### EXERCISE REQUIREMENTS
Reproduce the listing below line for line, with no changes.
— start of DATA ROWS —
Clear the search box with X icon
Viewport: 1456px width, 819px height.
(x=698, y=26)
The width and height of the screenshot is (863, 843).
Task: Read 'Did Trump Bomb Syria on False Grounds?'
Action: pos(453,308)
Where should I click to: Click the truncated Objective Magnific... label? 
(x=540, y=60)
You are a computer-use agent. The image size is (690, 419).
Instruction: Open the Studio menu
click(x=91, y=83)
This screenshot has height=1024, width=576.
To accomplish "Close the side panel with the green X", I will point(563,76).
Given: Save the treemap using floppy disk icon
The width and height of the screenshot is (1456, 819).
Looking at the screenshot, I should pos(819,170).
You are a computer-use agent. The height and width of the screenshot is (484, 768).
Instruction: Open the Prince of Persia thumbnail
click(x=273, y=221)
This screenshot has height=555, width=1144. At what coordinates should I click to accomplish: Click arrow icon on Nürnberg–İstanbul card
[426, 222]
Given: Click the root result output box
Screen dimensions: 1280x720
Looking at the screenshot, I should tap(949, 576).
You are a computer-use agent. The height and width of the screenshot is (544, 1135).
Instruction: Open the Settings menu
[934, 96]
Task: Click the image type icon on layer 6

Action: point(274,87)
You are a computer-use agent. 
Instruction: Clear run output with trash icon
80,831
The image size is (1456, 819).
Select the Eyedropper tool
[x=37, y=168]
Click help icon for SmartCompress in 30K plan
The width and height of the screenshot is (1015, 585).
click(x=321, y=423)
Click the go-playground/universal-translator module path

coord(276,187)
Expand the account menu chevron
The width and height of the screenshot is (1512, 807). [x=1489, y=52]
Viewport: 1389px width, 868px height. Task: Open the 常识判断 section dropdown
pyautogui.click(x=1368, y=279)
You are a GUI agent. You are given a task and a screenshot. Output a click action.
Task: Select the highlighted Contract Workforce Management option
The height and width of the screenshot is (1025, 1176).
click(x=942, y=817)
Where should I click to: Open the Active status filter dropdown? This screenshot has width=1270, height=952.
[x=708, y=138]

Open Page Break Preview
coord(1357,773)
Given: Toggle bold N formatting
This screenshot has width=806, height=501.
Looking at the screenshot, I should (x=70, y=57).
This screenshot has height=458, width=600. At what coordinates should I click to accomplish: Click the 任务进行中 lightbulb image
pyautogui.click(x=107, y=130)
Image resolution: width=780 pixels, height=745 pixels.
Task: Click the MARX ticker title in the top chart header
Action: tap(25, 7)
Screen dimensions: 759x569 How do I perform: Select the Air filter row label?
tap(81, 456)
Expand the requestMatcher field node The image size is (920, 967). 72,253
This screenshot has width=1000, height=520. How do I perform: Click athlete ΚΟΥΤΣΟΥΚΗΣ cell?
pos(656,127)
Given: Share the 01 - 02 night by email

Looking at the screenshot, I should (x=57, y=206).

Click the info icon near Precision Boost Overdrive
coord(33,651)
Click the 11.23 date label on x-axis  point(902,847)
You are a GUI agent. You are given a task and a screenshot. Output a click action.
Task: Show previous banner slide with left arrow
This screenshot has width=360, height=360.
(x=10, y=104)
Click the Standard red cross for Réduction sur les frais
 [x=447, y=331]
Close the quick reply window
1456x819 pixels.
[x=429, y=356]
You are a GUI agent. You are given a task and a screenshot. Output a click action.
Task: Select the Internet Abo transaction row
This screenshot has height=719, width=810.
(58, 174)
— end of DATA ROWS —
### OUTPUT OF THE EXERCISE
Clear the search box with X icon
Viewport: 1456px width, 819px height.
(x=698, y=26)
The width and height of the screenshot is (863, 843).
Task: Read 'Did Trump Bomb Syria on False Grounds?'
Action: pos(453,308)
Where should I click to: Click the truncated Objective Magnific... label? 
(x=540, y=60)
You are a computer-use agent. The image size is (690, 419).
Instruction: Open the Studio menu
click(x=91, y=83)
This screenshot has height=1024, width=576.
To accomplish "Close the side panel with the green X", I will point(563,76).
Given: Save the treemap using floppy disk icon
The width and height of the screenshot is (1456, 819).
Looking at the screenshot, I should pos(819,170).
You are a computer-use agent. The height and width of the screenshot is (484, 768).
Instruction: Open the Prince of Persia thumbnail
click(x=273, y=221)
This screenshot has height=555, width=1144. At what coordinates should I click to accomplish: Click arrow icon on Nürnberg–İstanbul card
[426, 222]
Given: Click the root result output box
Screen dimensions: 1280x720
Looking at the screenshot, I should tap(949, 576).
You are a computer-use agent. The height and width of the screenshot is (544, 1135).
Instruction: Open the Settings menu
[934, 96]
Task: Click the image type icon on layer 6

Action: point(274,87)
You are a computer-use agent. 
Instruction: Clear run output with trash icon
80,831
The image size is (1456, 819).
Select the Eyedropper tool
[x=37, y=168]
Click help icon for SmartCompress in 30K plan
The width and height of the screenshot is (1015, 585).
click(x=321, y=423)
Click the go-playground/universal-translator module path

coord(276,187)
Expand the account menu chevron
The width and height of the screenshot is (1512, 807). [x=1489, y=52]
Viewport: 1389px width, 868px height. Task: Open the 常识判断 section dropdown
pyautogui.click(x=1368, y=279)
You are a GUI agent. You are given a task and a screenshot. Output a click action.
Task: Select the highlighted Contract Workforce Management option
The height and width of the screenshot is (1025, 1176).
click(x=942, y=817)
Where should I click to: Open the Active status filter dropdown? This screenshot has width=1270, height=952.
[x=708, y=138]

Open Page Break Preview
coord(1357,773)
Given: Toggle bold N formatting
This screenshot has width=806, height=501.
Looking at the screenshot, I should (x=70, y=57).
This screenshot has height=458, width=600. At what coordinates should I click to accomplish: Click the 任务进行中 lightbulb image
pyautogui.click(x=107, y=130)
Image resolution: width=780 pixels, height=745 pixels.
Task: Click the MARX ticker title in the top chart header
Action: tap(25, 7)
Screen dimensions: 759x569 How do I perform: Select the Air filter row label?
tap(81, 456)
Expand the requestMatcher field node The image size is (920, 967). 72,253
This screenshot has width=1000, height=520. How do I perform: Click athlete ΚΟΥΤΣΟΥΚΗΣ cell?
pos(656,127)
Given: Share the 01 - 02 night by email

Looking at the screenshot, I should (x=57, y=206).

Click the info icon near Precision Boost Overdrive
coord(33,651)
Click the 11.23 date label on x-axis  point(902,847)
You are a GUI agent. You are given a task and a screenshot. Output a click action.
Task: Show previous banner slide with left arrow
This screenshot has width=360, height=360.
(x=10, y=104)
Click the Standard red cross for Réduction sur les frais
 [x=447, y=331]
Close the quick reply window
1456x819 pixels.
[x=429, y=356]
You are a GUI agent. You are given a task and a screenshot. Output a click action.
Task: Select the Internet Abo transaction row
This screenshot has height=719, width=810.
(58, 174)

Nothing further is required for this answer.